Training Adapter Layers with PEFT
Here is how to initialize and wrap a pre-trained base model with a LoRA configuration using the HuggingFace PEFT library:
from peft import LoraConfig, get_peft_model
from transformers import AutoModelForCausalLM
# 1. Load frozen base model
base_model = AutoModelForCausalLM.from_pretrained("meta-llama/Llama-3-8B")
# 2. Define LoRA adapter configuration
lora_config = LoraConfig(
r=8, # Rank of adapter matrices (typically 8, 16, or 32)
lora_alpha=32, # Scaling factor for adapter weights
target_modules=["q_proj", "v_proj"], # Target specific attention modules
lora_dropout=0.05,
bias="none",
task_type="CAUSAL_LM"
)
# 3. Inject adapter layers
peft_model = get_peft_model(base_model, lora_config)

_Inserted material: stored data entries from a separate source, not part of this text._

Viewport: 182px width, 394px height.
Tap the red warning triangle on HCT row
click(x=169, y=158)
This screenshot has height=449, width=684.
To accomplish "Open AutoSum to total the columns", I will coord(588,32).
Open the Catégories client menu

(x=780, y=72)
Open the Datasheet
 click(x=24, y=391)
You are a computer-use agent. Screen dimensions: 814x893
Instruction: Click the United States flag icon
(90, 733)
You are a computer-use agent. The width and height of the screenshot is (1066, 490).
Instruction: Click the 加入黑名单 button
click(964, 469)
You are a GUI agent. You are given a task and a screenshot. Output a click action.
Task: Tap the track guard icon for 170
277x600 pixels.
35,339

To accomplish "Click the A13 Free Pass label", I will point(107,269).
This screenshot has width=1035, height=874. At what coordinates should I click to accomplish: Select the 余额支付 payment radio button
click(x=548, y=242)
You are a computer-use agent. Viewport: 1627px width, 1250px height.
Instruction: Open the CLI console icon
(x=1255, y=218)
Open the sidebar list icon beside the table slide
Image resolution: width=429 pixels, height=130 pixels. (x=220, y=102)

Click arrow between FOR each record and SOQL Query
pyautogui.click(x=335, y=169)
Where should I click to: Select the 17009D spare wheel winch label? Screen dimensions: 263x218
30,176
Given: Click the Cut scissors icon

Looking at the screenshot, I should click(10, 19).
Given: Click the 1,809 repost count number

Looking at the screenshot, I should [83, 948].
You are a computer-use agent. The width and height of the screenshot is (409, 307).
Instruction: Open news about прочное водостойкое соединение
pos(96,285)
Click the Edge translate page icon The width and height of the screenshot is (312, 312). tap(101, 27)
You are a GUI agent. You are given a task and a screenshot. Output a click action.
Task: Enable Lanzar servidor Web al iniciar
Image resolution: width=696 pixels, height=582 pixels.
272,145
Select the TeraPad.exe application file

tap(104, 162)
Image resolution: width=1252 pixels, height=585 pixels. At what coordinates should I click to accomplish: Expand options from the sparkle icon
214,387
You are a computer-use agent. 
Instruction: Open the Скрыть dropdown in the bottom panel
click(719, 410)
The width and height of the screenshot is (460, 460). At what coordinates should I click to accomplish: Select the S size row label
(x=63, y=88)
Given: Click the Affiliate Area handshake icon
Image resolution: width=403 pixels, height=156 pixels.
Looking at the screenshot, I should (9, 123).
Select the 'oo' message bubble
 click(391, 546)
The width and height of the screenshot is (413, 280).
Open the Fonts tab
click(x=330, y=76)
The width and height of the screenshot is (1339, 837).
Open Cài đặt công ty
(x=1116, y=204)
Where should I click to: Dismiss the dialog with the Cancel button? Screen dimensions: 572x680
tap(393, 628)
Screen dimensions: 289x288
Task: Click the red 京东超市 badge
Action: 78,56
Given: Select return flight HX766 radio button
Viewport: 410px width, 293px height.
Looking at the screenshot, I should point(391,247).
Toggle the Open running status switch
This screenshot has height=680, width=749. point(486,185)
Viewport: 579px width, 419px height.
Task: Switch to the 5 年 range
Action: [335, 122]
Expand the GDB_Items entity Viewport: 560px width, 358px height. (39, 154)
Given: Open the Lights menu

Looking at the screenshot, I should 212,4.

peft_model.print_trainable_parameters()
# Only ~0.1% of the model parameters are now trainable!
Quantized LoRA (QLoRA)
While LoRA reduces trainable weights, we still need to load the full 7B base model into GPU memory. QLoRA reduces VRAM usage further by quantizing the base model weights to 4-bit NormalFloat (NF4) precision. This compresses the model memory from ~16GB to ~4.5GB, allowing developers to fine-tune 7B models on standard consumer graphics cards (like a single RTX 4090 or Google Colab T4!).